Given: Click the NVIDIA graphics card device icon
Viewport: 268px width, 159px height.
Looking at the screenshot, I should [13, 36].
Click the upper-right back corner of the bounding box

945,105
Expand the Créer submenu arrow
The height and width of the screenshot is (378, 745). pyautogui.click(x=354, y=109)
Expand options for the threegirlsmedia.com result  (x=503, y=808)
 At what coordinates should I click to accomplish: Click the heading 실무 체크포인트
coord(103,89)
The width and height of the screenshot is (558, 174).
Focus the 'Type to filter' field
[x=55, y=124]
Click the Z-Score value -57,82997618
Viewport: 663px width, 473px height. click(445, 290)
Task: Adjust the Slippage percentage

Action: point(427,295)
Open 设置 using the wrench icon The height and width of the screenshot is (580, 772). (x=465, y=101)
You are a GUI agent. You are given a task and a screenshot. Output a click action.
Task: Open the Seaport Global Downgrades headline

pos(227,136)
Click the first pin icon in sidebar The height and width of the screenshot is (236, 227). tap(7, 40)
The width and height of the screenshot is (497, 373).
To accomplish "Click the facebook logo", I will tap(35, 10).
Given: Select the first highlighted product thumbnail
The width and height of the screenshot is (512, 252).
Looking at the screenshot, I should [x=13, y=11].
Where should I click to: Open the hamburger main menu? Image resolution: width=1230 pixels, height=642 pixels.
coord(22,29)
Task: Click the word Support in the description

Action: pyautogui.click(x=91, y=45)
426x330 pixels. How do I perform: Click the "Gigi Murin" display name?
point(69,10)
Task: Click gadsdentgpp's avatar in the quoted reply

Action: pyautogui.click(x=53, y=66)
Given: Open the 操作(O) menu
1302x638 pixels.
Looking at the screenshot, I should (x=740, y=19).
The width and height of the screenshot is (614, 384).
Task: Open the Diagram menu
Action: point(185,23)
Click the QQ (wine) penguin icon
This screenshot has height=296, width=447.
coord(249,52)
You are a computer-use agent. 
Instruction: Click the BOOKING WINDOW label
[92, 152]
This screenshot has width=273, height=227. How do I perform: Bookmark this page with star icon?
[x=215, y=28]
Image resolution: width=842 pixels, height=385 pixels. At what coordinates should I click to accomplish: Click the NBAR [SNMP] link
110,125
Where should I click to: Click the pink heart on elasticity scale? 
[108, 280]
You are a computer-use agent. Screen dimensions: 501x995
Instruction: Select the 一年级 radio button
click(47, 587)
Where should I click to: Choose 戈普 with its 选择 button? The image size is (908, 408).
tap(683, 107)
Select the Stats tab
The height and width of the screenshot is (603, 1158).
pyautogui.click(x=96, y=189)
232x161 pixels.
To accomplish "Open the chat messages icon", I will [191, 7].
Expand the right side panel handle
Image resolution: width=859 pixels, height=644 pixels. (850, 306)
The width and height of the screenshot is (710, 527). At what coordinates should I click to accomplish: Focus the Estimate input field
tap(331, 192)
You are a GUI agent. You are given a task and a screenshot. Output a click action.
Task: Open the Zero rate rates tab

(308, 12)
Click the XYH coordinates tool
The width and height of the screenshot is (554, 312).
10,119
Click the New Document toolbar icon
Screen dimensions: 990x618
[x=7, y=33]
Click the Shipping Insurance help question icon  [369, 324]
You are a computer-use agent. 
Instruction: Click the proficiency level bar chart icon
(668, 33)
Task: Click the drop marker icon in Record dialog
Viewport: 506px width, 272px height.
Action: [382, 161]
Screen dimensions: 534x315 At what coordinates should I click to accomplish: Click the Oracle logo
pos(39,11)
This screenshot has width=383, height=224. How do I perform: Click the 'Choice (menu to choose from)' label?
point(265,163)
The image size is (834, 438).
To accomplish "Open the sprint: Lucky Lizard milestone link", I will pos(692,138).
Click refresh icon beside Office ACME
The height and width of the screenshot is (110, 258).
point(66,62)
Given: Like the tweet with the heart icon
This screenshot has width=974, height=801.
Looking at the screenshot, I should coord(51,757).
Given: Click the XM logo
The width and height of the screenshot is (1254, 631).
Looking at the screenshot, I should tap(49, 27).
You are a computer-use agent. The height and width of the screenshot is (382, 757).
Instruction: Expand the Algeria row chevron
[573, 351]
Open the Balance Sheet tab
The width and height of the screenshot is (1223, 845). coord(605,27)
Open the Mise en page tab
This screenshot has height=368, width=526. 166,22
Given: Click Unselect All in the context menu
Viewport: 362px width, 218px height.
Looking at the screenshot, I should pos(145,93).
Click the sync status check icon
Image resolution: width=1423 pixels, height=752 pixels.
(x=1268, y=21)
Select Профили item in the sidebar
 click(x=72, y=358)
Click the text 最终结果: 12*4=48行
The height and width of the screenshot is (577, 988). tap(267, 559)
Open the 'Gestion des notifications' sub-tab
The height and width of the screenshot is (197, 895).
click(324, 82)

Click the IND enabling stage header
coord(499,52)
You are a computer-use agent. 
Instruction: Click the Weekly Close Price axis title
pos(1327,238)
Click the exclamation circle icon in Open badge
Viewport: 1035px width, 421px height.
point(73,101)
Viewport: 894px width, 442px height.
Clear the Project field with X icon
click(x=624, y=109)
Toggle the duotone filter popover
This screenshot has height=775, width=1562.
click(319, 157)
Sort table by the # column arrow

__________

WHAT YOU HAVE TO DO – Output every line of the data again, exactly.

RESPONSE AREA –
Given: Click the NVIDIA graphics card device icon
Viewport: 268px width, 159px height.
Looking at the screenshot, I should [13, 36].
Click the upper-right back corner of the bounding box

945,105
Expand the Créer submenu arrow
The height and width of the screenshot is (378, 745). pyautogui.click(x=354, y=109)
Expand options for the threegirlsmedia.com result  (x=503, y=808)
 At what coordinates should I click to accomplish: Click the heading 실무 체크포인트
coord(103,89)
The width and height of the screenshot is (558, 174).
Focus the 'Type to filter' field
[x=55, y=124]
Click the Z-Score value -57,82997618
Viewport: 663px width, 473px height. click(445, 290)
Task: Adjust the Slippage percentage

Action: point(427,295)
Open 设置 using the wrench icon The height and width of the screenshot is (580, 772). (x=465, y=101)
You are a GUI agent. You are given a task and a screenshot. Output a click action.
Task: Open the Seaport Global Downgrades headline

pos(227,136)
Click the first pin icon in sidebar The height and width of the screenshot is (236, 227). tap(7, 40)
The width and height of the screenshot is (497, 373).
To accomplish "Click the facebook logo", I will tap(35, 10).
Given: Select the first highlighted product thumbnail
The width and height of the screenshot is (512, 252).
Looking at the screenshot, I should [x=13, y=11].
Where should I click to: Open the hamburger main menu? Image resolution: width=1230 pixels, height=642 pixels.
coord(22,29)
Task: Click the word Support in the description

Action: pyautogui.click(x=91, y=45)
426x330 pixels. How do I perform: Click the "Gigi Murin" display name?
point(69,10)
Task: Click gadsdentgpp's avatar in the quoted reply

Action: pyautogui.click(x=53, y=66)
Given: Open the 操作(O) menu
1302x638 pixels.
Looking at the screenshot, I should (x=740, y=19).
The width and height of the screenshot is (614, 384).
Task: Open the Diagram menu
Action: point(185,23)
Click the QQ (wine) penguin icon
This screenshot has height=296, width=447.
coord(249,52)
You are a computer-use agent. 
Instruction: Click the BOOKING WINDOW label
[92, 152]
This screenshot has width=273, height=227. How do I perform: Bookmark this page with star icon?
[x=215, y=28]
Image resolution: width=842 pixels, height=385 pixels. At what coordinates should I click to accomplish: Click the NBAR [SNMP] link
110,125
Where should I click to: Click the pink heart on elasticity scale? 
[108, 280]
You are a computer-use agent. Screen dimensions: 501x995
Instruction: Select the 一年级 radio button
click(47, 587)
Where should I click to: Choose 戈普 with its 选择 button? The image size is (908, 408).
tap(683, 107)
Select the Stats tab
The height and width of the screenshot is (603, 1158).
pyautogui.click(x=96, y=189)
232x161 pixels.
To accomplish "Open the chat messages icon", I will [191, 7].
Expand the right side panel handle
Image resolution: width=859 pixels, height=644 pixels. (850, 306)
The width and height of the screenshot is (710, 527). At what coordinates should I click to accomplish: Focus the Estimate input field
tap(331, 192)
You are a GUI agent. You are given a task and a screenshot. Output a click action.
Task: Open the Zero rate rates tab

(308, 12)
Click the XYH coordinates tool
The width and height of the screenshot is (554, 312).
10,119
Click the New Document toolbar icon
Screen dimensions: 990x618
[x=7, y=33]
Click the Shipping Insurance help question icon  [369, 324]
You are a computer-use agent. 
Instruction: Click the proficiency level bar chart icon
(668, 33)
Task: Click the drop marker icon in Record dialog
Viewport: 506px width, 272px height.
Action: [382, 161]
Screen dimensions: 534x315 At what coordinates should I click to accomplish: Click the Oracle logo
pos(39,11)
This screenshot has width=383, height=224. How do I perform: Click the 'Choice (menu to choose from)' label?
point(265,163)
The image size is (834, 438).
To accomplish "Open the sprint: Lucky Lizard milestone link", I will pos(692,138).
Click refresh icon beside Office ACME
The height and width of the screenshot is (110, 258).
point(66,62)
Given: Like the tweet with the heart icon
This screenshot has width=974, height=801.
Looking at the screenshot, I should coord(51,757).
Given: Click the XM logo
The width and height of the screenshot is (1254, 631).
Looking at the screenshot, I should tap(49, 27).
You are a computer-use agent. The height and width of the screenshot is (382, 757).
Instruction: Expand the Algeria row chevron
[573, 351]
Open the Balance Sheet tab
The width and height of the screenshot is (1223, 845). coord(605,27)
Open the Mise en page tab
This screenshot has height=368, width=526. 166,22
Given: Click Unselect All in the context menu
Viewport: 362px width, 218px height.
Looking at the screenshot, I should pos(145,93).
Click the sync status check icon
Image resolution: width=1423 pixels, height=752 pixels.
(x=1268, y=21)
Select Профили item in the sidebar
 click(x=72, y=358)
Click the text 最终结果: 12*4=48行
The height and width of the screenshot is (577, 988). tap(267, 559)
Open the 'Gestion des notifications' sub-tab
The height and width of the screenshot is (197, 895).
click(324, 82)

Click the IND enabling stage header
coord(499,52)
You are a computer-use agent. 
Instruction: Click the Weekly Close Price axis title
pos(1327,238)
Click the exclamation circle icon in Open badge
Viewport: 1035px width, 421px height.
point(73,101)
Viewport: 894px width, 442px height.
Clear the Project field with X icon
click(x=624, y=109)
Toggle the duotone filter popover
This screenshot has height=775, width=1562.
click(319, 157)
Sort table by the # column arrow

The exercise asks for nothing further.